Ce n’est certainement pas sans raison qu’un ensemble de ministères et de partenaires financiers du Grand-Duché de Luxembourg ont senti la nécessité d’organiser fin février une table-ronde intitulée : « Le Luxembourg vu de l’étranger ». Qu’on en juge. Il s’agissait du ministère des Affaires étrangères, du ministère des Classes moyennes et du Tourisme, du ministère de la Culture, du ministère de l'Economie et du Commerce extérieur, du Service Information et presse du gouvernement, ainsi que de Luxembourg for Business et Luxembourg for Finance.
L’heure est-elle si grave ? De fait, cette table-ronde
fait partie des quatre actualités principales qui figurent sur la page d’accueil
du ministère de l'économie (Département du tourisme) qui avait déjà commandé il y a deux années des films
pour dénoncer avec humour les visions caricaturales concernant le Luxembourg.
Par ailleurs le magazine le plus branché business du Luxembourg, « Paperjam »

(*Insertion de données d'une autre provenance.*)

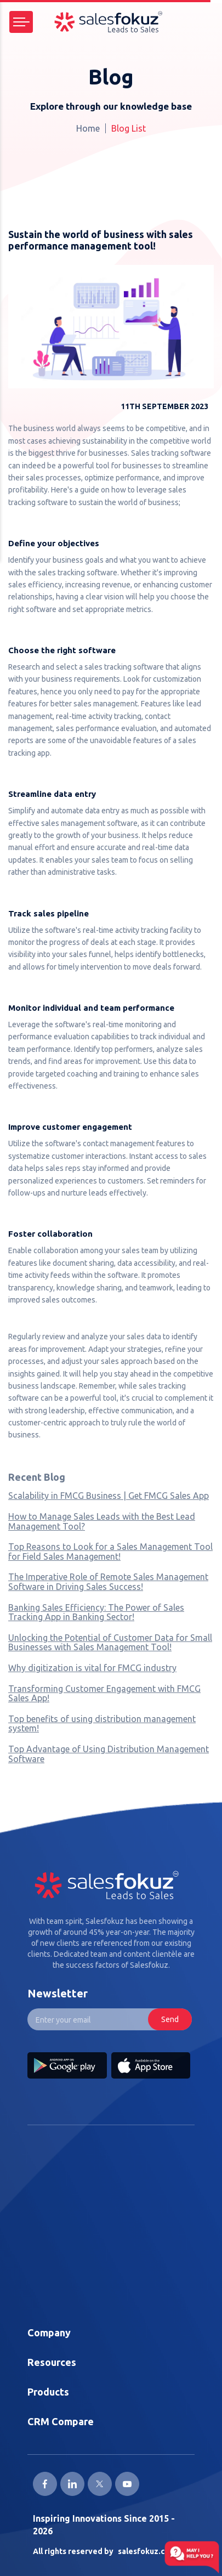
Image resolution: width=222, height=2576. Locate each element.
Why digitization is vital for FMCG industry (92, 1668)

annonçait l’événement en ces termes : « La devise luxembourgeoise « mir wëlle bleiwe wat mir sinn » (nous voulons
rester ce que nous sommes) prend du plomb dans l’aile. » tandis qu’un
des participants, censé jouer les trouble-fêtes, l’artiste Serge Tonnar
déclarait : « En tant que
Luxembourgeois, nous voulons rester ce que nous sommes, mais en fait nous ne
savons pas ce que nous sommes! ».
Les réactions recueilles
ou sollicitées provenaient à la fois du Nation Brands Index (NBI) auquel le
Luxembourg a participé pour la première fois en 2011 et d’autre part, d’une
enquête qui a ciblé deux milliers de personnes, dont plusieurs centaines ont
répondu, si on en croit les organisateurs. On retrouve bien évidemment deux
pôles dans les réactions intra-européennes : « Paradis fiscal » et « Pays de
paysans », ce qui peut se traduire également si on veut être positif par :
pays sûr et accueillant et pays protégeant la nature, ce qui expliquerait les
réactions positives des touristes chinois que j’évoquais le 13 mars. Mais le
Grand-Duché semble avoir bien du mal à se défaire de ces vieux clichés auprès
du reste de l'Europe et comme le remarque le site news 3/5/2 en enfonçant
le clou : « au-delà de l’Europe, la question ne se pose pas car le pays y
est presque inconnu. »
Cette question du
branding qui préoccupe tellement le monde du tourisme européen, à un moment
crucial de réflexion sur une marque Europe et de réflexion parallèle sur un
Label européen de qualité touristique, doit bien entendu concerner chaque pays
européen pris séparément, mais aussi l’ensemble des pays européens pris
collectivement. Qu’est-ce en effet que la valeur européenne et l’originalité des sites européens, double question à laquelle le nouveau Label du patrimoine européen
devrait pouvoir répondre ? Qu’est-ce que la Commission Européenne peut
élaborer à un niveau supérieur en termes de norme de qualité dont le Label
touristique puisse « abriter » des normes nationales déjà existantes
dont certaines s’accompagnent de récompenses ?
Les best agers
Mais revenons au
Luxembourg. Chaque année, le Salon Vakanz se propose comme une avant-première
parmi les salons européens du tourisme. Il est certes plus modeste dans ses
ambitions que Berlin, Madrid ou Milan, mais joue en effet un rôle tout à fait
pertinent dans une zone de chalandise transfrontalière, entre monde francophone
et monde germanophone. Que précisait le communiqué du salon 2012 ? « Dans la continuité des dernières années, la
promotion touristique reste d'actualité et se focalise de nouveau sur un sujet
phare. Après la gastronomie en 2010 et le tourisme actif en 2011, la promotion
touristique de l’année 2012 cible une clientèle spécifique: les « best
agers ». » Je dois me sentir concerné à plus d’un titre. D’abord
parce que j’ai dépassé les cinquante ans, voire un peu plus, mais aussi parce que
j’ai eu le privilège d’être un touriste permanent dans de pays, pendant les
quinze années exactement situées dans la tranche d’âge visée, tranche dans
laquelle j’espère rester encore quelque temps avant de devenir un worst agers.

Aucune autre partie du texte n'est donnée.